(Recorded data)
=======
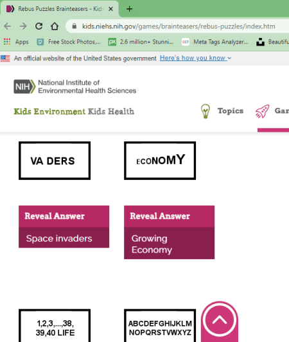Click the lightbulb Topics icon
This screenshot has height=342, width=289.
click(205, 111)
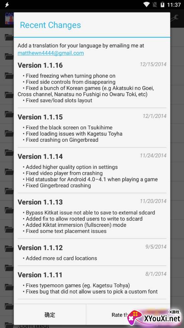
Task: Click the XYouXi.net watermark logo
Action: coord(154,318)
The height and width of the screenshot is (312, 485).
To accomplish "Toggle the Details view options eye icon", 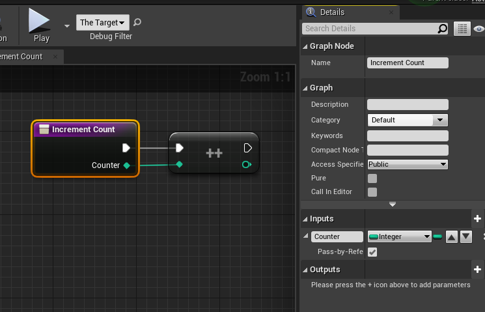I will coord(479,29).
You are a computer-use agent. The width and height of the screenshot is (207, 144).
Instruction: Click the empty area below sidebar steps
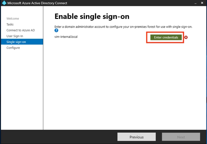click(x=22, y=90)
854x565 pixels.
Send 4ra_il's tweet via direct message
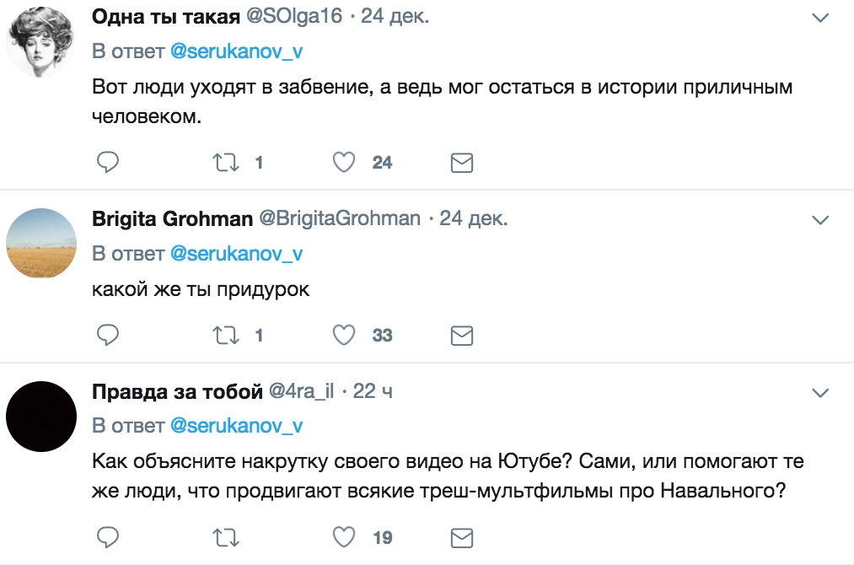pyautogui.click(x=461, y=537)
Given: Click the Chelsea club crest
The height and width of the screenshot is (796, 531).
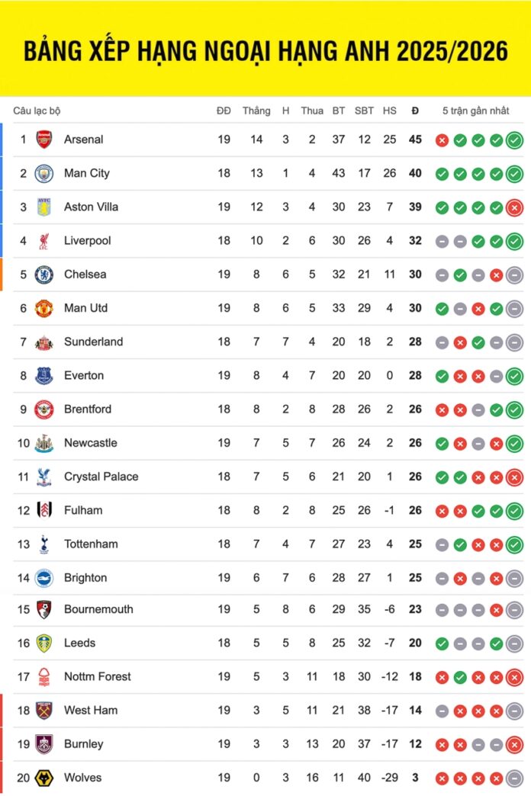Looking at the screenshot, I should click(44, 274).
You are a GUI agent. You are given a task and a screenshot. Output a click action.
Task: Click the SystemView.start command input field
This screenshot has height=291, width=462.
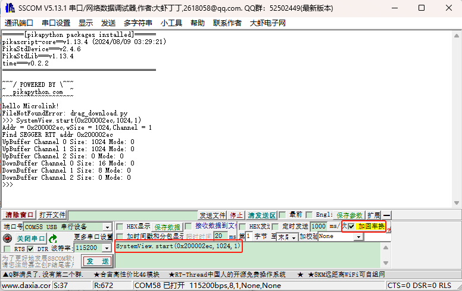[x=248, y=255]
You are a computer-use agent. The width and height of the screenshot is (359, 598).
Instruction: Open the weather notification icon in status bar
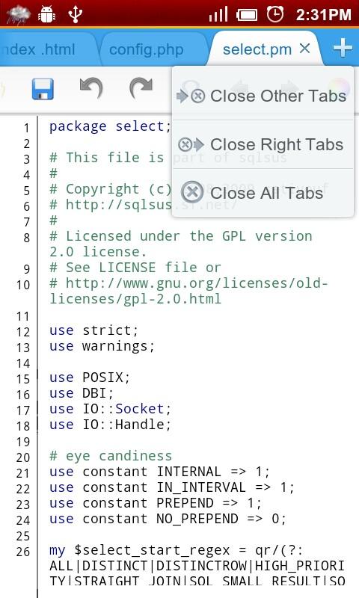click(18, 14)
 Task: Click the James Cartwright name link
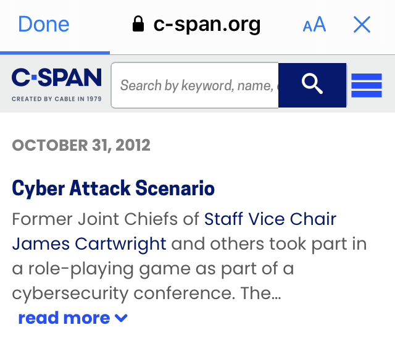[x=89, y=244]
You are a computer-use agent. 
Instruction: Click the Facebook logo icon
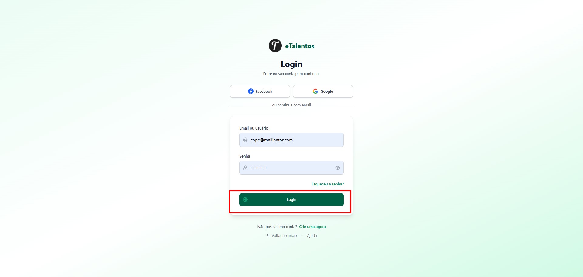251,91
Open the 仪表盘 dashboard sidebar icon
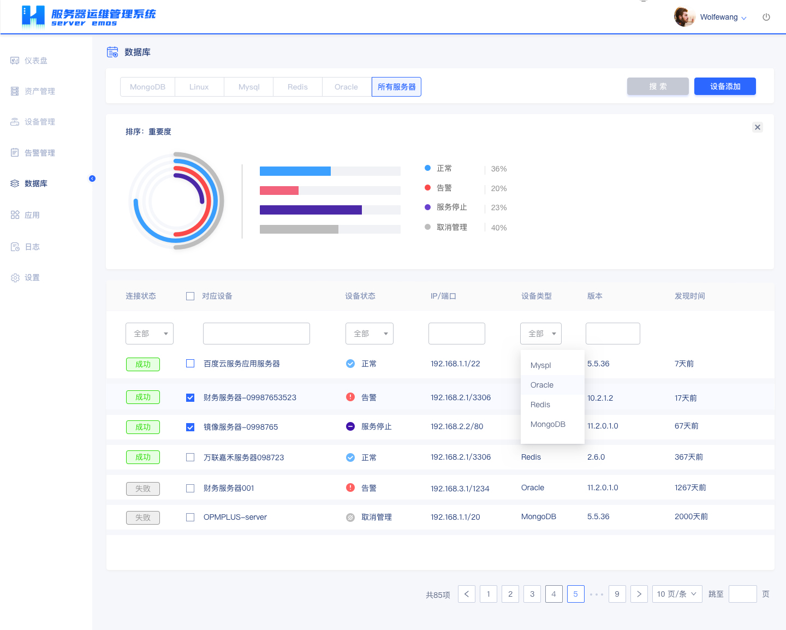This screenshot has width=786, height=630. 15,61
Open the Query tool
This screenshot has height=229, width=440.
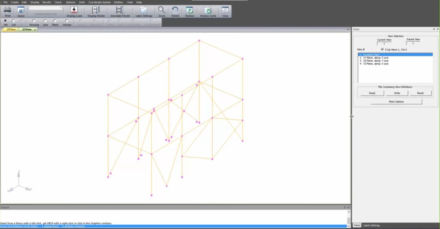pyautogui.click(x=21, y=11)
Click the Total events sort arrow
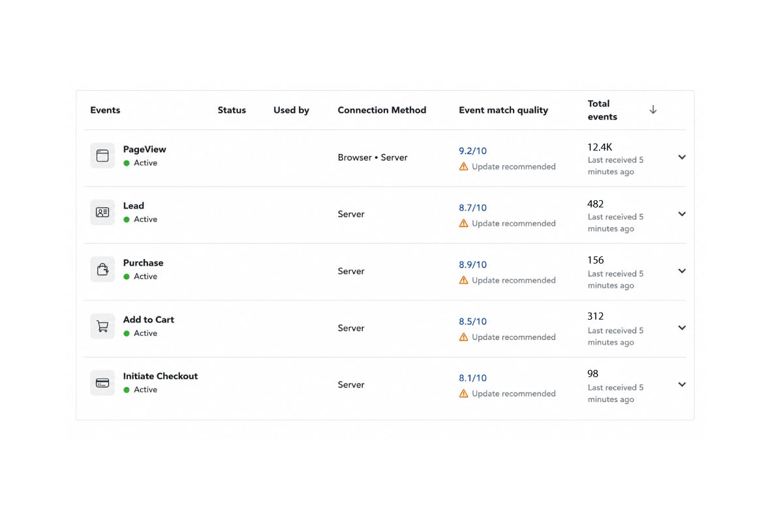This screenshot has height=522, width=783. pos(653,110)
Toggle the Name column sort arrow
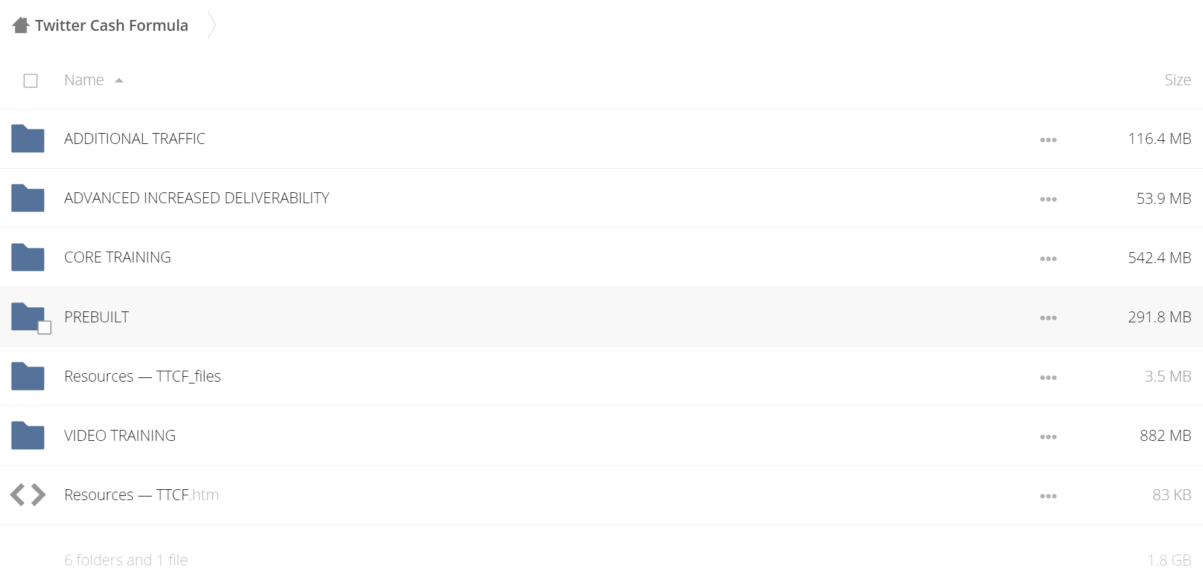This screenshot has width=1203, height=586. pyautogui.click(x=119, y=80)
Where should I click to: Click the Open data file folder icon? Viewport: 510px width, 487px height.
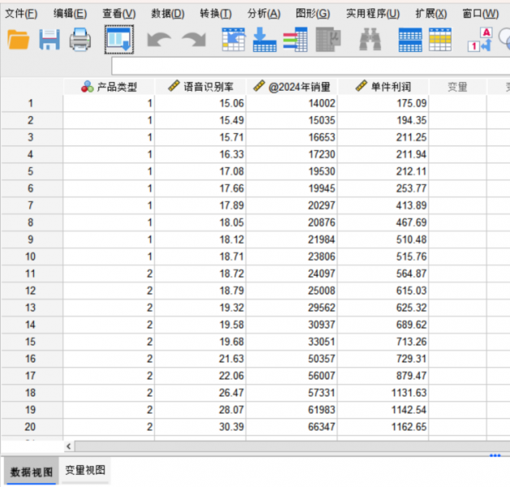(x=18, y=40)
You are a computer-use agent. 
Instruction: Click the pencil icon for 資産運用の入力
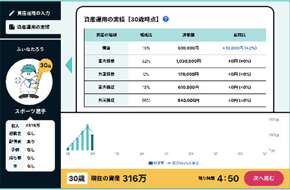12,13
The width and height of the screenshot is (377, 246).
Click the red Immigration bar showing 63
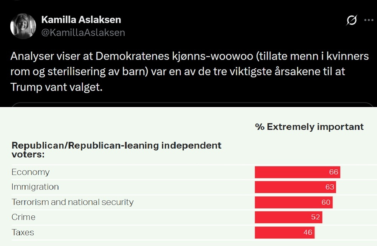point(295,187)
=======
§ **WORK INSTRUCTION**: Note every line above where the string "computer" shows up, and copy those lines.

§ **EXERCISE ANSWER**:
You are a computer-use agent. The width and height of the screenshot is (207, 144).
You are a computer-use agent. The width and height of the screenshot is (359, 598).
You are a computer-use agent. 
You are a computer-use agent. 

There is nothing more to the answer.